Perhaps you should watch some of the videos of large bass violently inhaling their prey/lure. That may provide some useful insight?

My experiences on bass mortality. (FWIW)

I have caught many small bass (9-14") on crankbaits that managed to get the back treble hook into the gill-rakers or gill arch. No matter how delicately we tried to surgically remove the hooks, this resulted in severe bleeding of the gill filaments. Those fish would float when returned to the lake, and presumably died shortly thereafter.

I have never gill-hooked a large bass with a dual treble hook lure (although that is a much smaller sample size). Considering how violently a big bass inhales the lure by flaring her gills, would gill hooking a large bass be more likely?
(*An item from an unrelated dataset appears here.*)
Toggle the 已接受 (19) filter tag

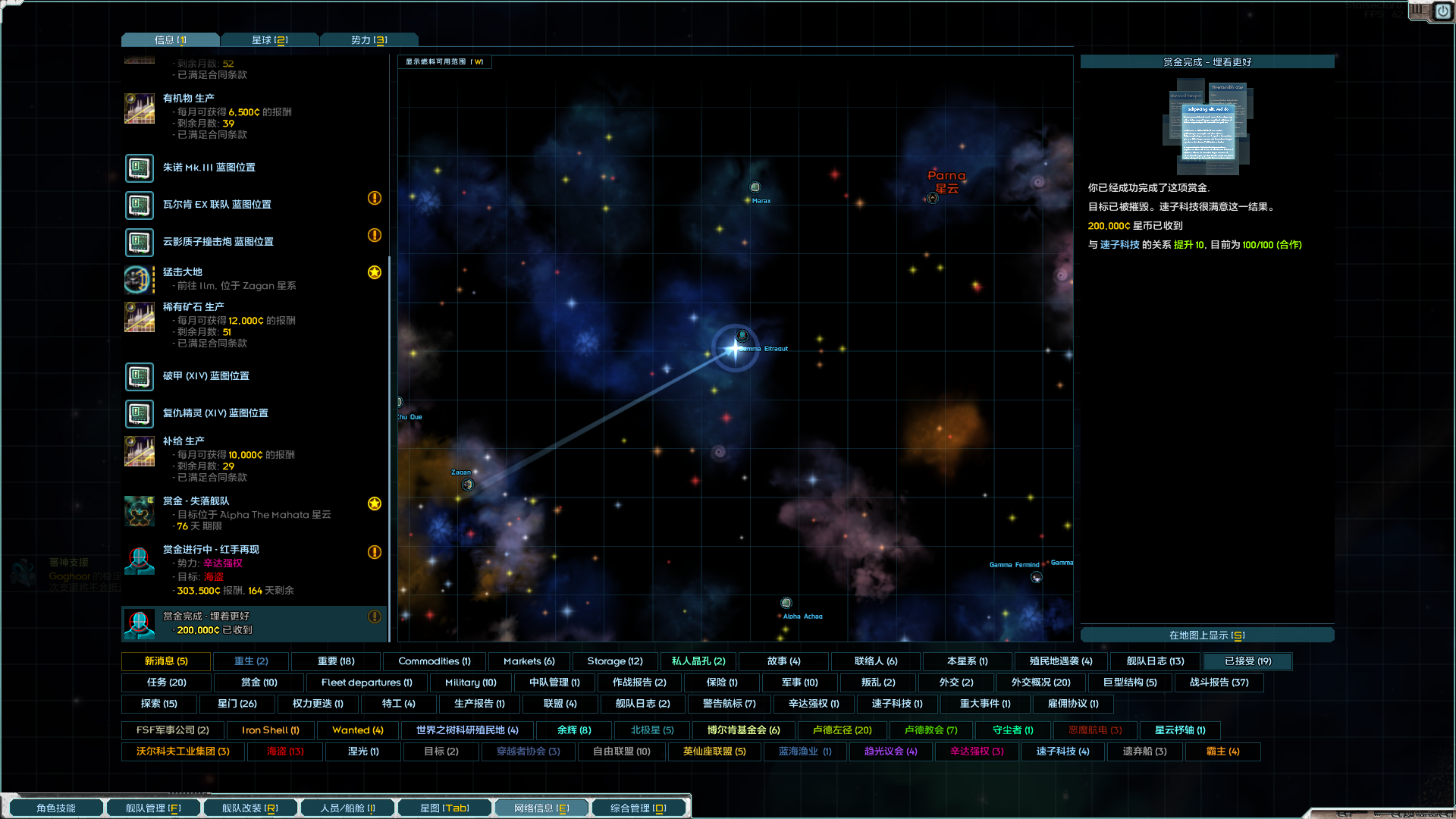pyautogui.click(x=1247, y=661)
Our other "catch" mortality was "gullet-hooked" bass on Texas-rigged plastic worms. Once again, I only did this on smaller bass, and never on a 5#+ bass.
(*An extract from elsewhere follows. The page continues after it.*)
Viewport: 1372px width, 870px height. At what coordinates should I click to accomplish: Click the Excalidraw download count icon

I actually think this problem was most common on spotted bass (Kentucky bass). (Do they attack/eat baits in a different manner than LMB?) Sometimes these bass pick up the worm and start swimming. If you set the hook immediately, you would only recover the front half of the worm. If you waited for a subsequent "twitch" while the fish was swimming with the worm, then you could hook the fish. However, a small number of fish caught in this fashion would be gullet hooked.

I speculate that the small bass were picking up the worms by the tail. At some point, they would then inhale to re-position the worm completely in their mouth. A few of these fish did get the tail of the worm down their gullet and the hook set would pierce at the very top of the gullet soft tissue.

I would think a large bass could inhale the worm to that degree on the initial strike, but I never have gullet hooked a large LMB. Once again, perhaps my sample size is just too small.

I personally have never fished for giant LMB with large live fish bait. However, I believe that in Texas some people fish for 10#+ LMB with large gizzard shad, and in California they do the same thing with rainbow trout as bait.

Perhaps there are some articles on the best way to rig your live bait to catch those very large LMB? The way they rig might yield some info on how the very large LMB hit the live baits?

I am glad your pond has finally reached your goal of double-digit bass! grin

I look forward to some future reports of people successfully "sampling" these bass - with pictures!